### To do
The answer must consist only of the lines in the records below from the line with "Viewport: 466px width, 484px" to the line with "Instruction: Click the", both included, copied word for word with every picture left out.

### Excerpted records
===============
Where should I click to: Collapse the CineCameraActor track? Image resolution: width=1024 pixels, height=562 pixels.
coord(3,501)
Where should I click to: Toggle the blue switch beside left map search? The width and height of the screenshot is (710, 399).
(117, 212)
===============
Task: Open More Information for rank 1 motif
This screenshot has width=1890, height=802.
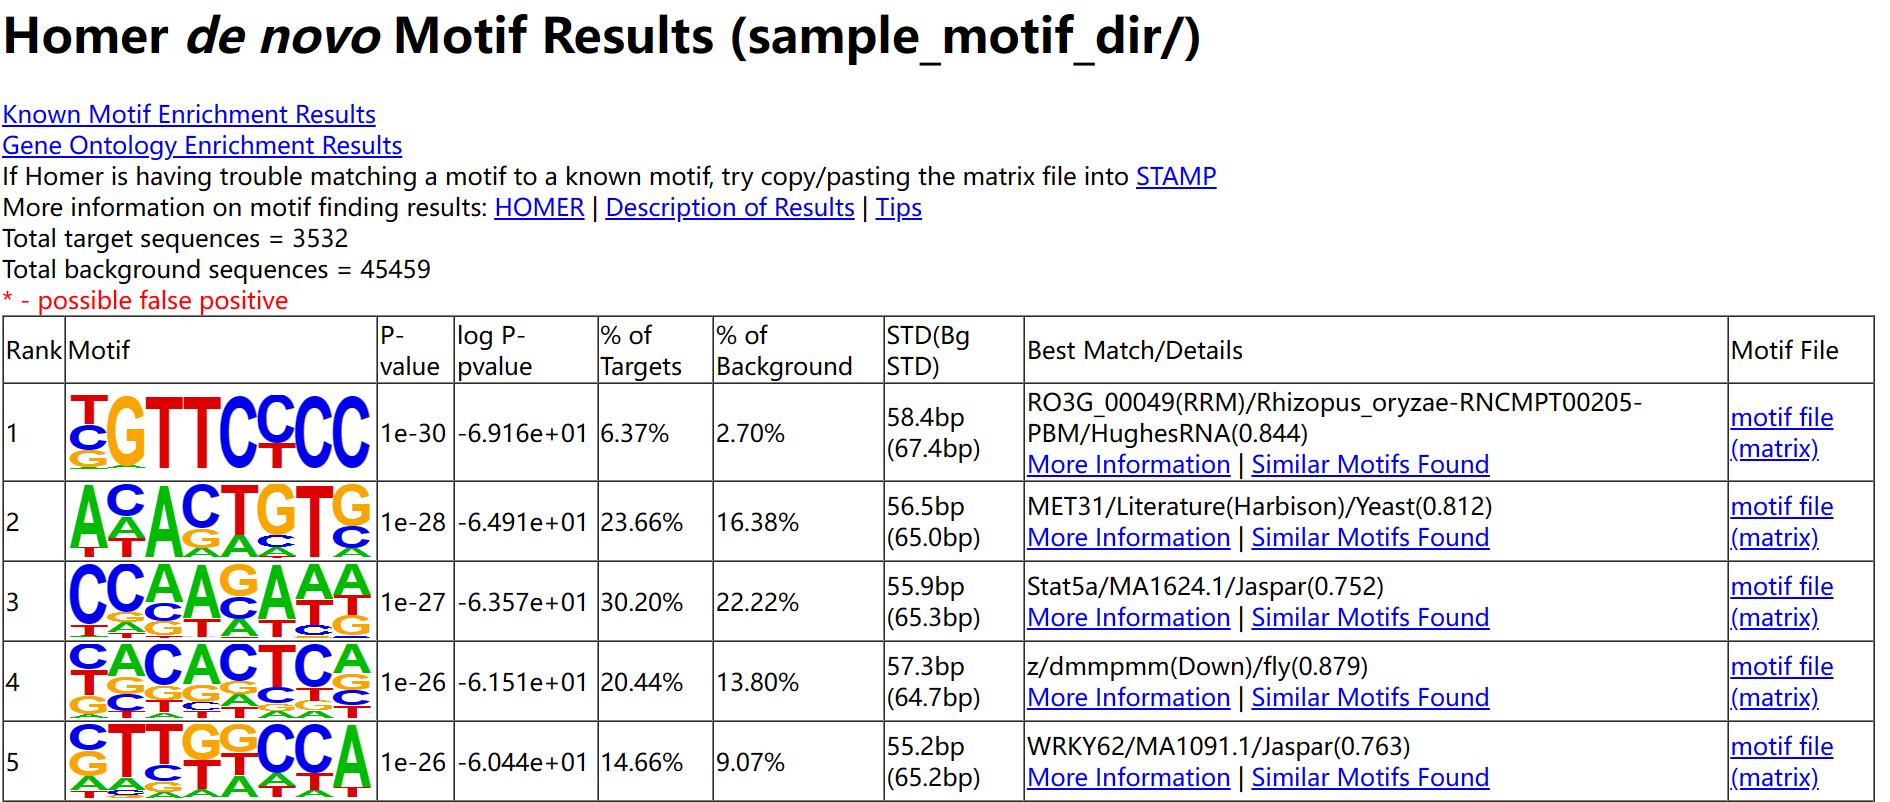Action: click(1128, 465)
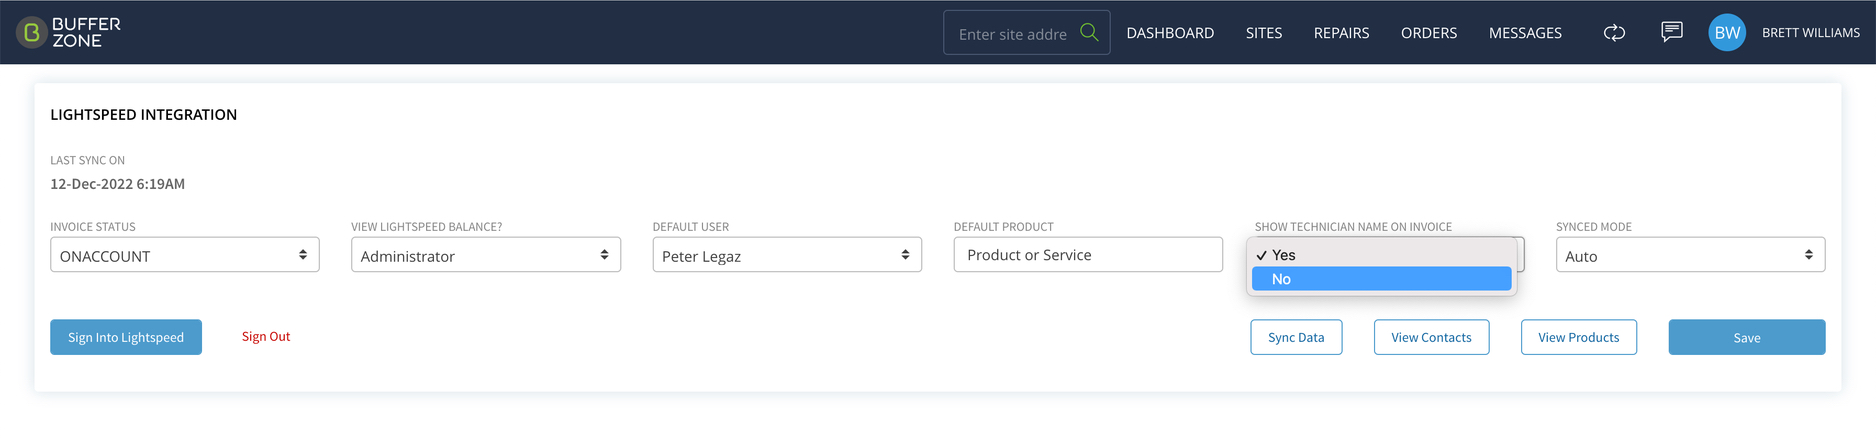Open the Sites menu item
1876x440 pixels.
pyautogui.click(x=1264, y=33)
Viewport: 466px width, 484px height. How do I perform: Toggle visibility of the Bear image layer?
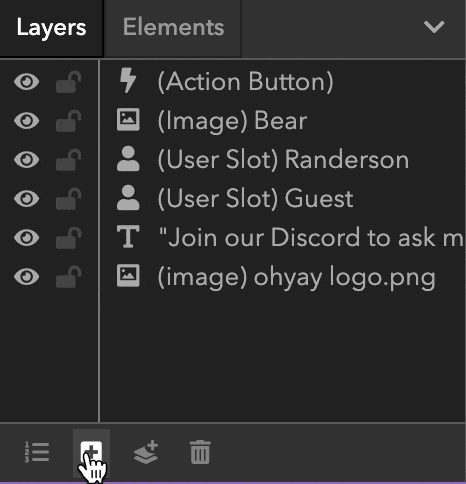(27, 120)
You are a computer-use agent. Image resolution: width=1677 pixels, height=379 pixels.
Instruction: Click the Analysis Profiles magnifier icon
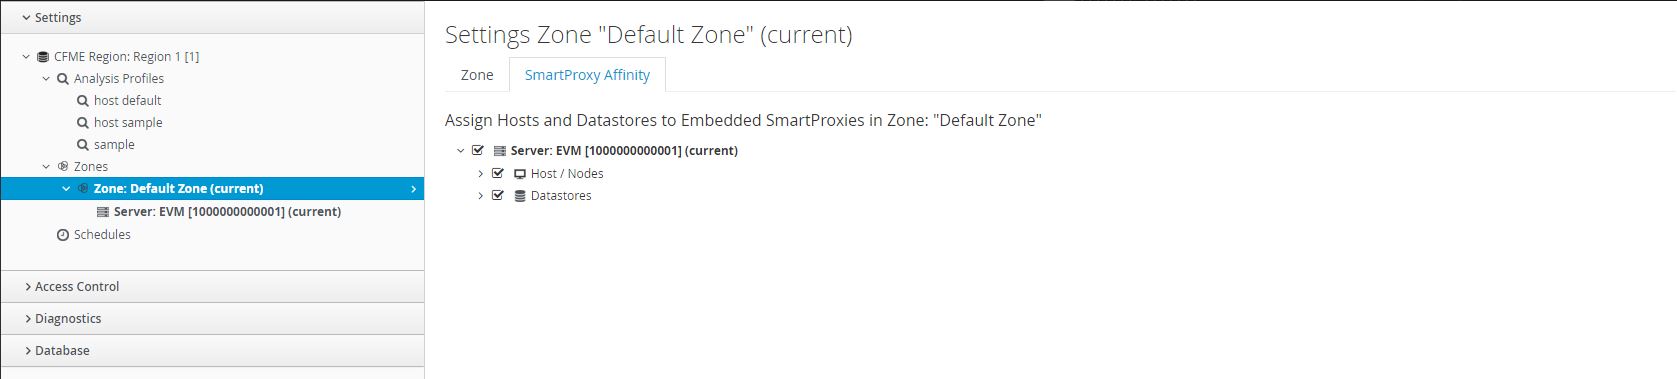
===============
### Result of this task
Viewport: 466px width, 484px height. How do I perform: Toggle visibility of the Bear image layer?
(27, 120)
You are a computer-use agent. Image resolution: width=1677 pixels, height=379 pixels.
Instruction: Click the Analysis Profiles magnifier icon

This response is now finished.